Unlike you, I had never played the game until recently. My first trip to 'The Club' was in April 2017 and guys like you (the 1000-1200 brigade) squashed me like a bug. But now, 16 months later, I beat them all. My level is 1300-1400ish and improving - I hope to be at least 1400-1500 by end of year. And I am no natural athlete (quite the opposite) so if you have ability I'm sure you can do better.

This has definitely taken a commitment. Besides 2 nights a week at the club, I train at home 6-12 hours per week, every week. I bought a table, robot, and Go-Pro for my garage (and my alarm is set for 5am 6 days per week as I have a wife and a job :)). You may already have some of this in place, as well as 20 years of experience playing, so you're probably in great position to start training.
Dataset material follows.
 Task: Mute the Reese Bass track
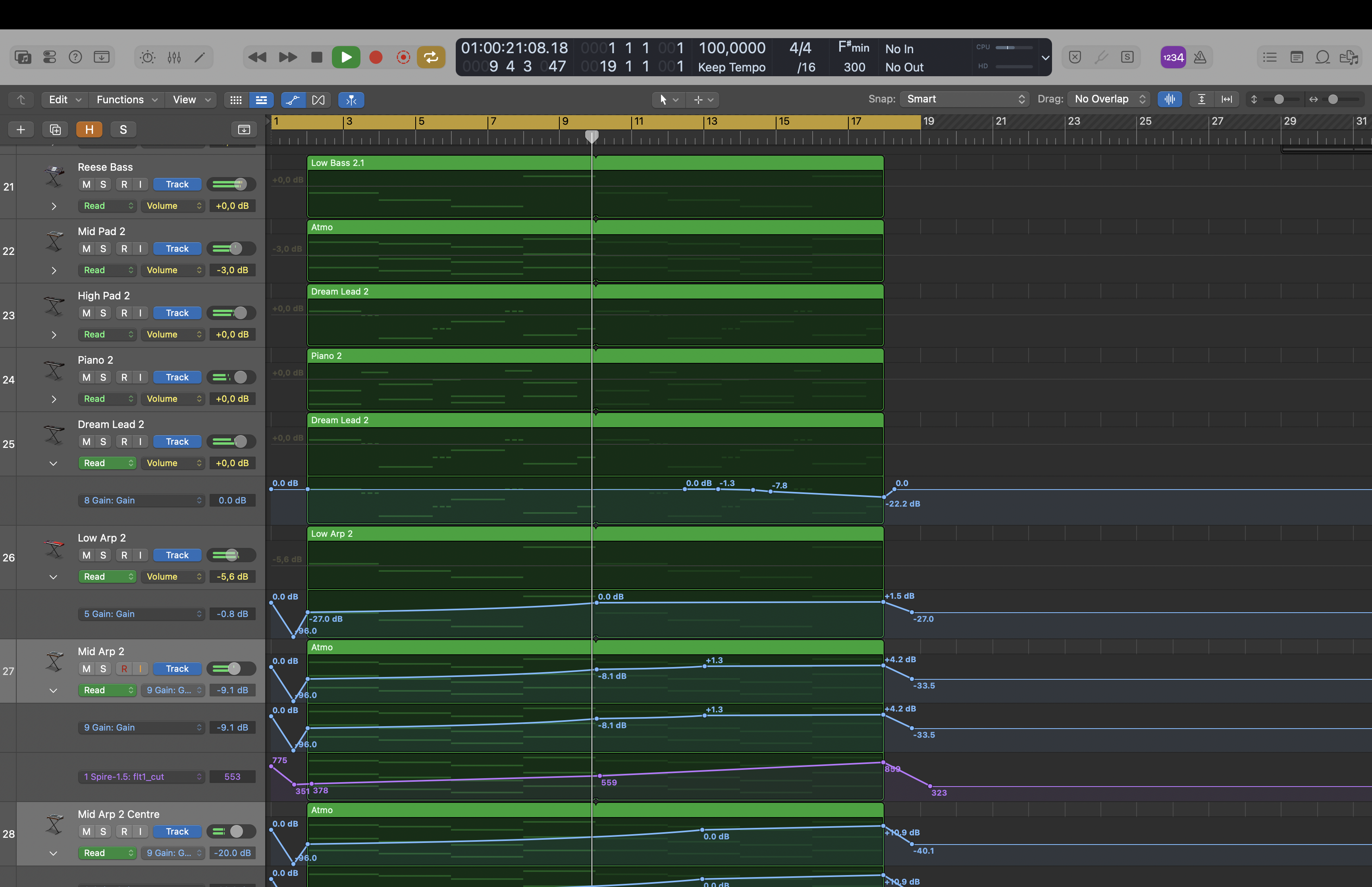click(87, 184)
My advice on technique is probably not worth much, except to say it has been my primary focus. I record my training sessions and compare my strokes (frame by frame) to the videos on pingskills.com. I try to emulate arm, body, and foot position throughout the stroke as best i can. Then I take more video and compare the results. This seems to be slowly working and my initial basement stroke is now a somewhat respectable 1300ish swing.
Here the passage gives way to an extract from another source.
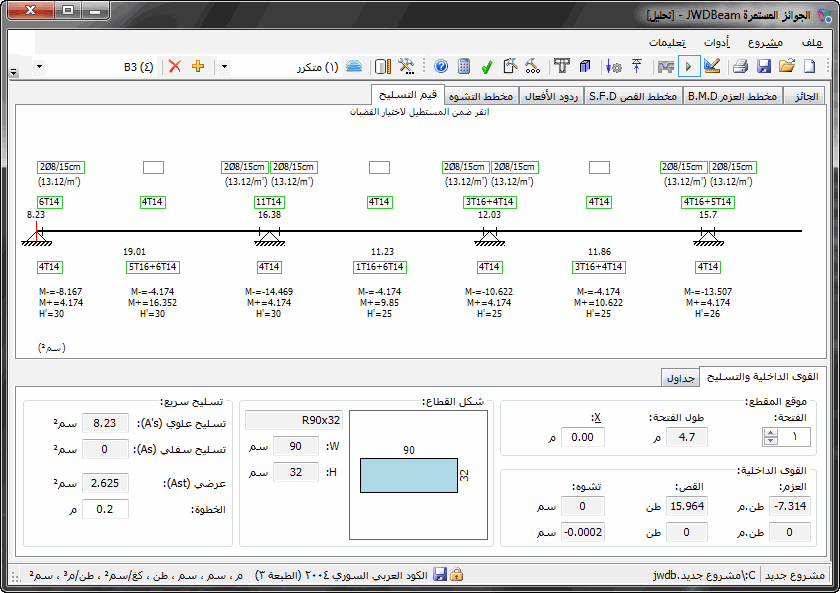Screen dimensions: 840x593
Task: Select the 4T16+5T14 top reinforcement label
Action: click(x=708, y=202)
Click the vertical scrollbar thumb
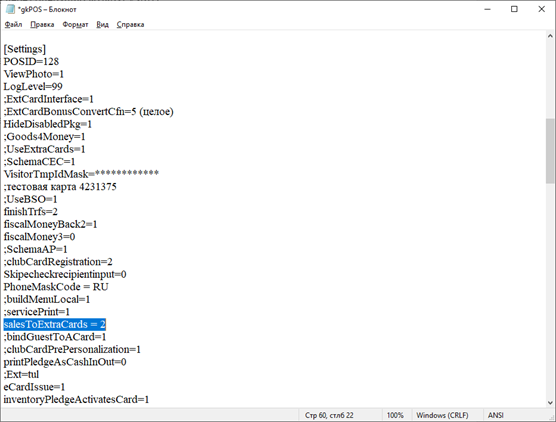The image size is (556, 422). click(x=550, y=151)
I supplement this with 1hr of coaching per week - but for me it's less about learning technique and more about correcting whatever heinous habits I have been inadvertently teaching myself at home. There are other guys my age taking lessons too but they don't seem to be improving much so I'm guessing they aren't putting in the time at home with the robot and video camera.

I *do* think that you need to either:
A) retrain yourself with a traditional topspin/attacking stroke - either with coaching or a video camera and robot
or
B) switch to long pips on one side - this certainly gives me (and most guys my level) fits

I just don't see how you could be a serious threat at the 1500 level (or even my level) playing your game with inverted rubbers. 1400-1500s can push all day with you until you gave them an easy loop then you'd be in trouble.